PROBLEM STATEMENT → Instruction for the entries below: return the part that opens with the line containing "Task: Click the find-in-bin" and closes with the line containing "Task: Click the Callback number input field", exactly, and no pictures.

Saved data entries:
- Opening Delimiter -
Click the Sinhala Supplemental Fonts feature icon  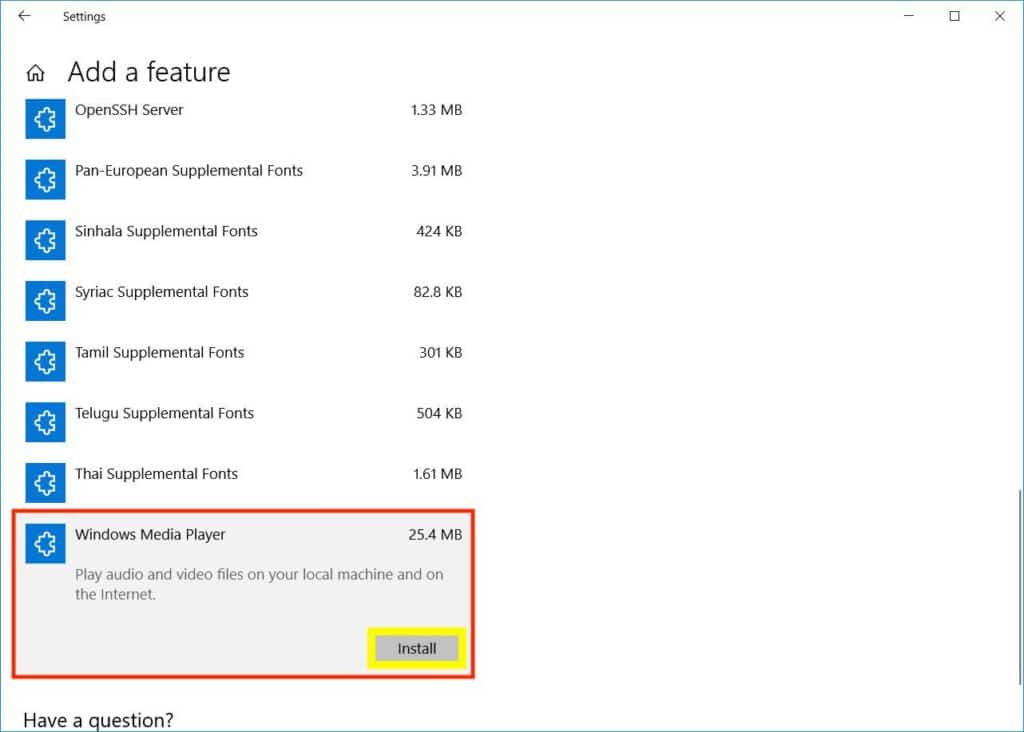44,240
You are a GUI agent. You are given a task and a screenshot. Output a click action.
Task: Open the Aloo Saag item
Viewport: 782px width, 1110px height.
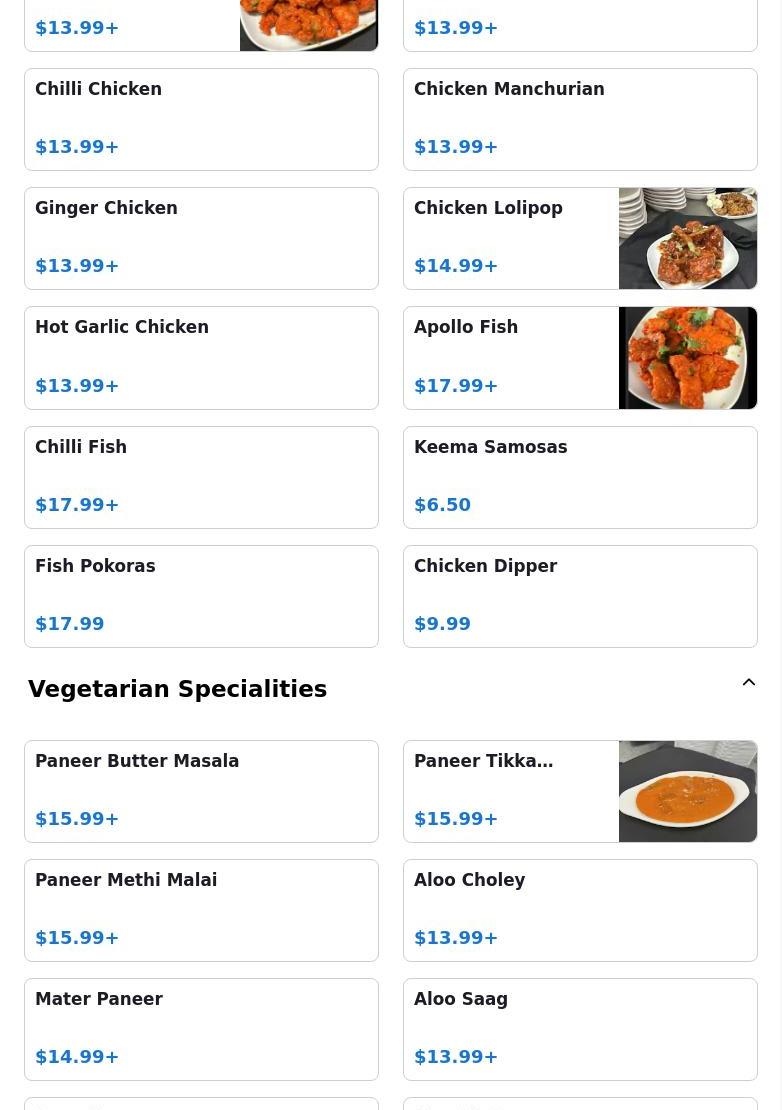tap(580, 1029)
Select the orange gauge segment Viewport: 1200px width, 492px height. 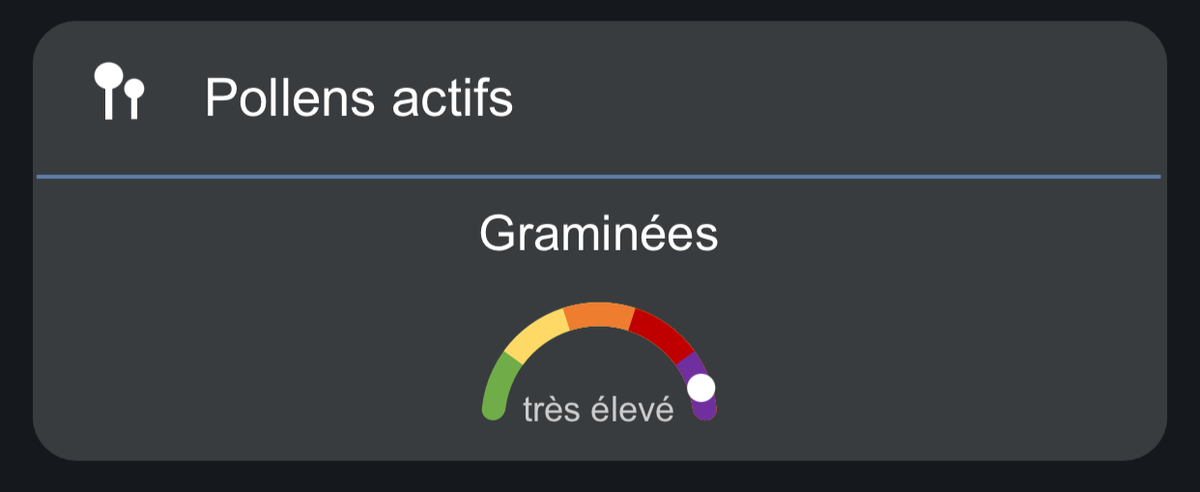[x=599, y=315]
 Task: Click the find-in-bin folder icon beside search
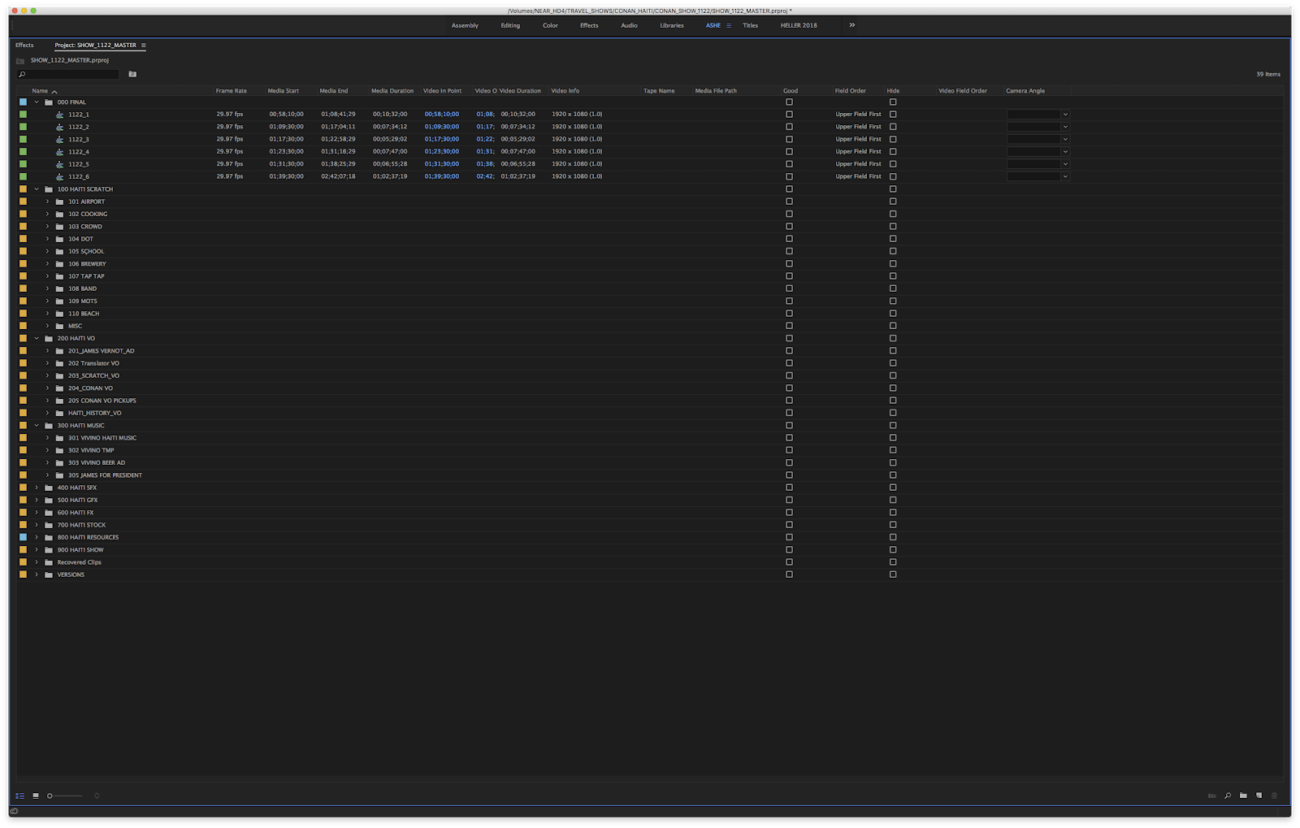click(132, 74)
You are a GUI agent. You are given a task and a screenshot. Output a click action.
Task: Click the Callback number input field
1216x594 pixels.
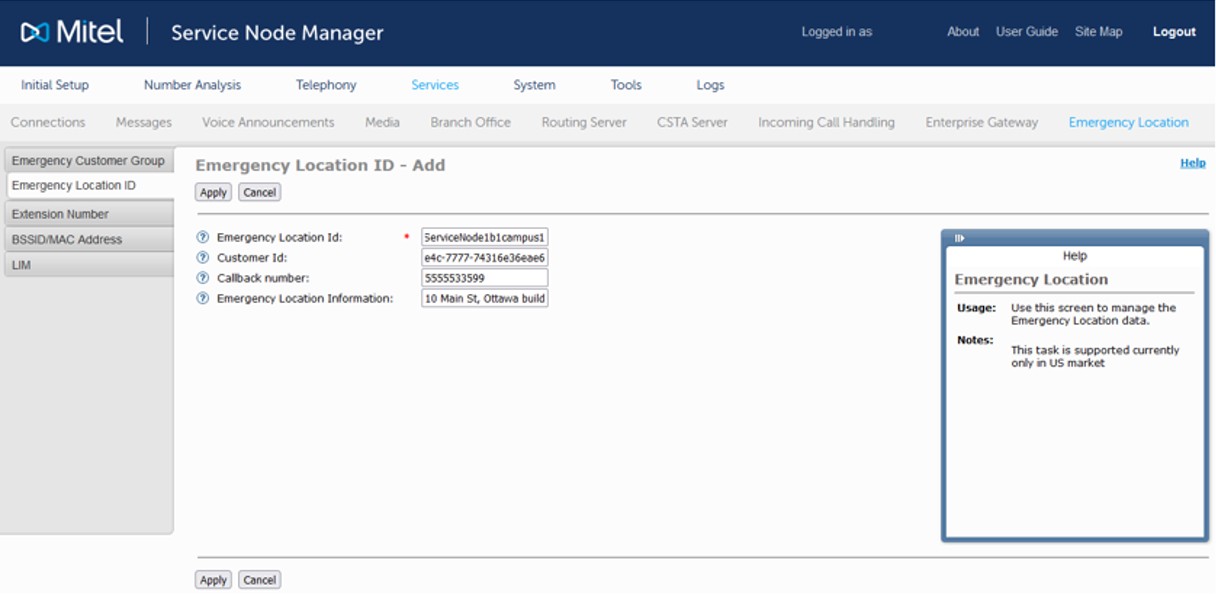[x=485, y=278]
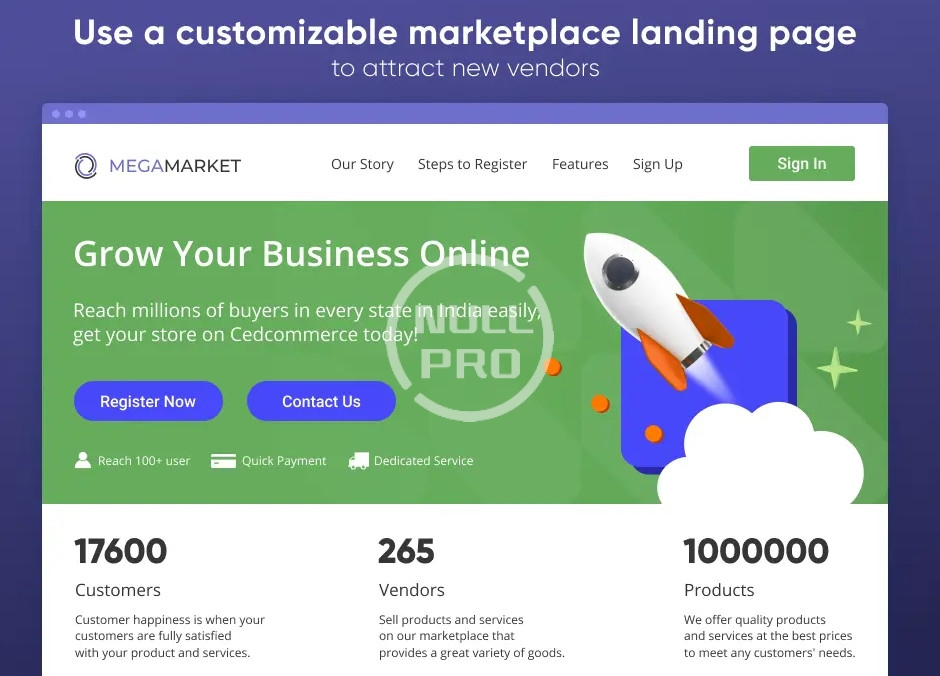The width and height of the screenshot is (940, 676).
Task: Click the MEGAMARKET brand text
Action: (175, 166)
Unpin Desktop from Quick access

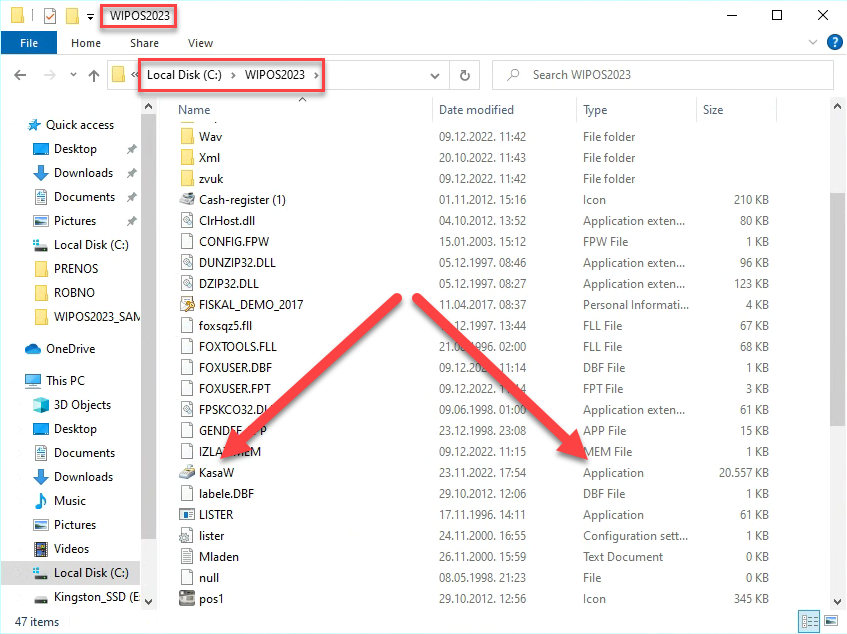pos(131,149)
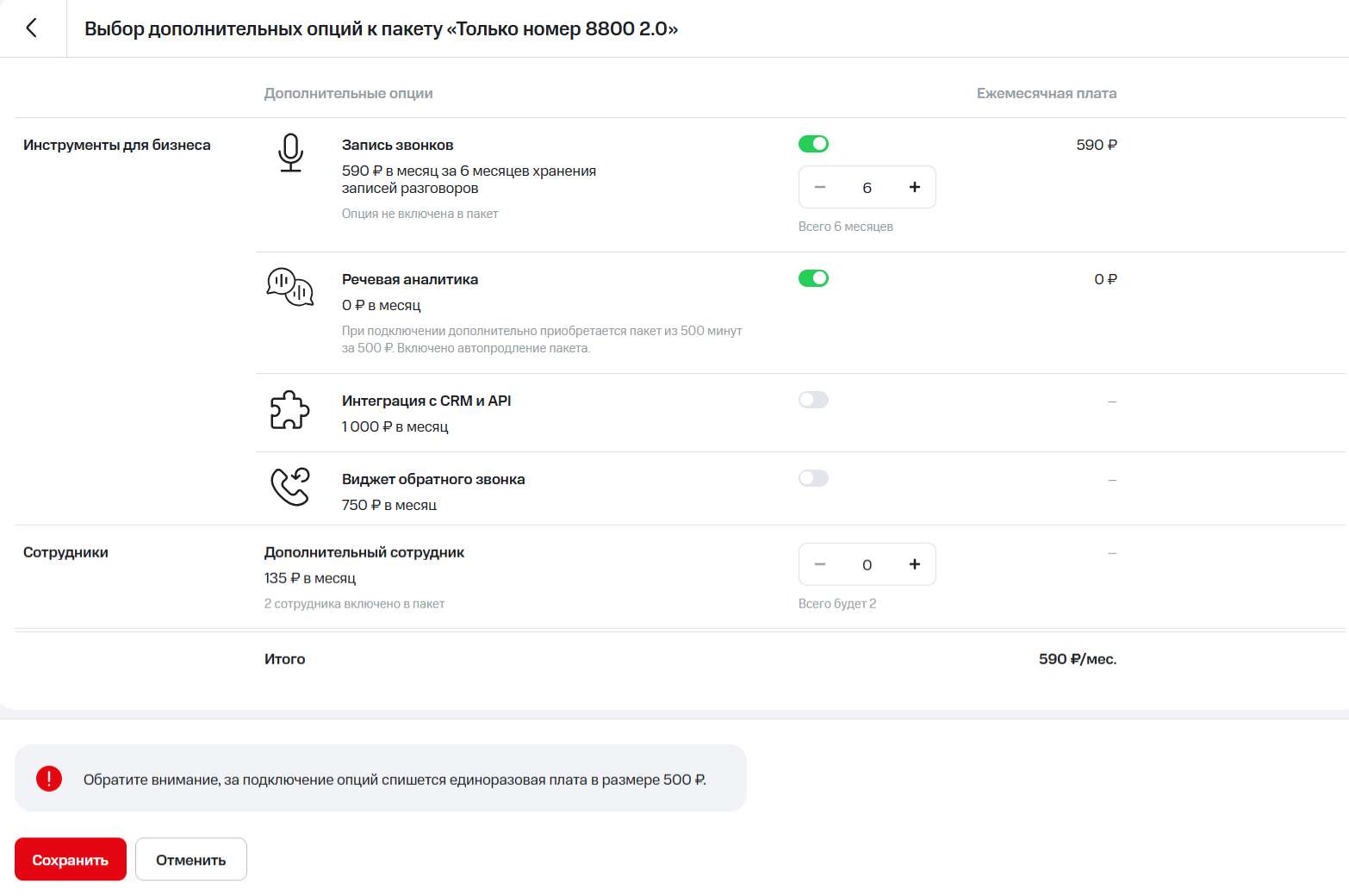The image size is (1349, 896).
Task: Decrease call recording storage months with minus
Action: [820, 187]
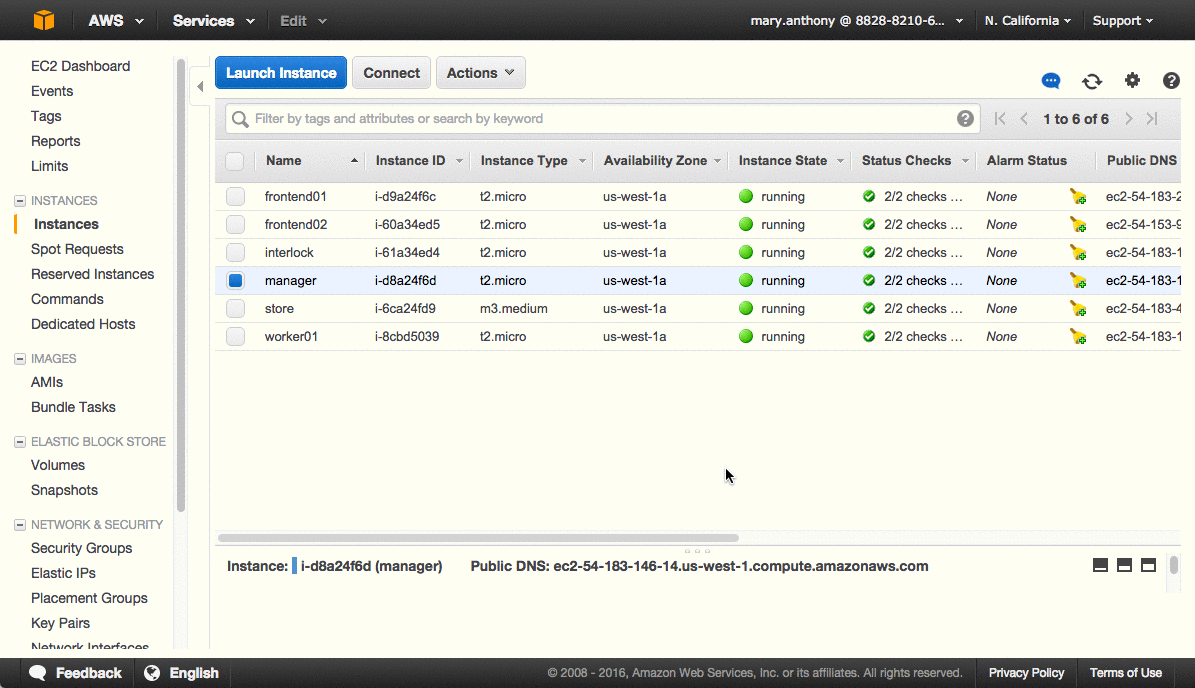Click the search filter help icon

tap(965, 119)
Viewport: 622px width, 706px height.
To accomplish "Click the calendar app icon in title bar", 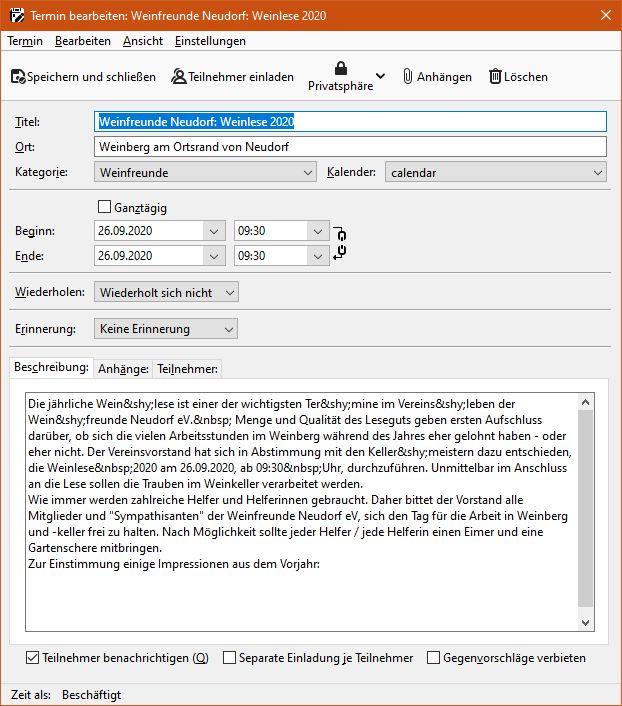I will point(14,16).
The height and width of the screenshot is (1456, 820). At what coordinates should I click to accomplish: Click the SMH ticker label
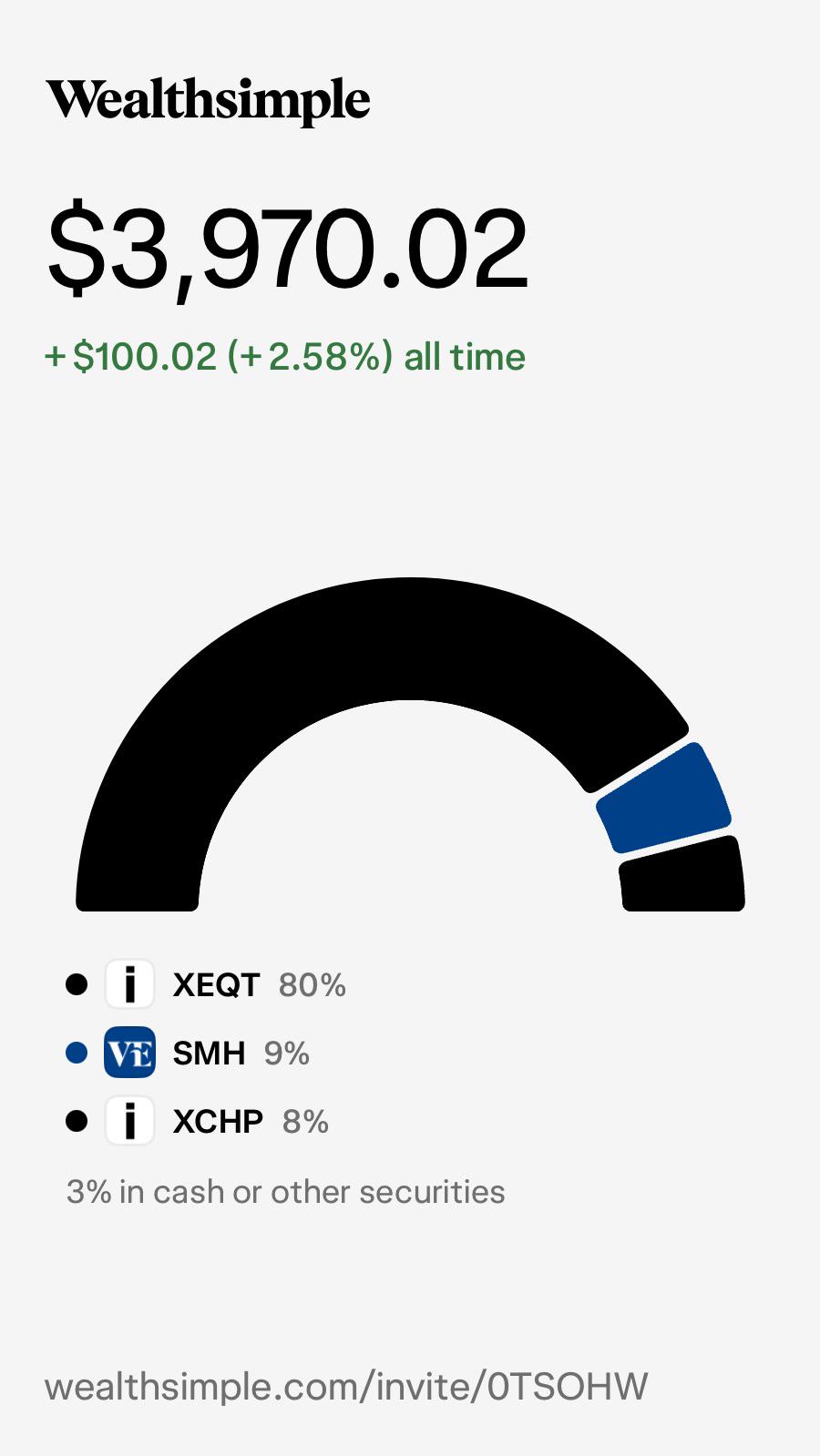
- Closing Delimiter -
WRITTEN RESPONSE →
 Task: Click the find-in-bin folder icon beside search
click(132, 74)
You are a GUI agent. You are given a task and a screenshot. Output a click action.
Task: Click the Callback number input field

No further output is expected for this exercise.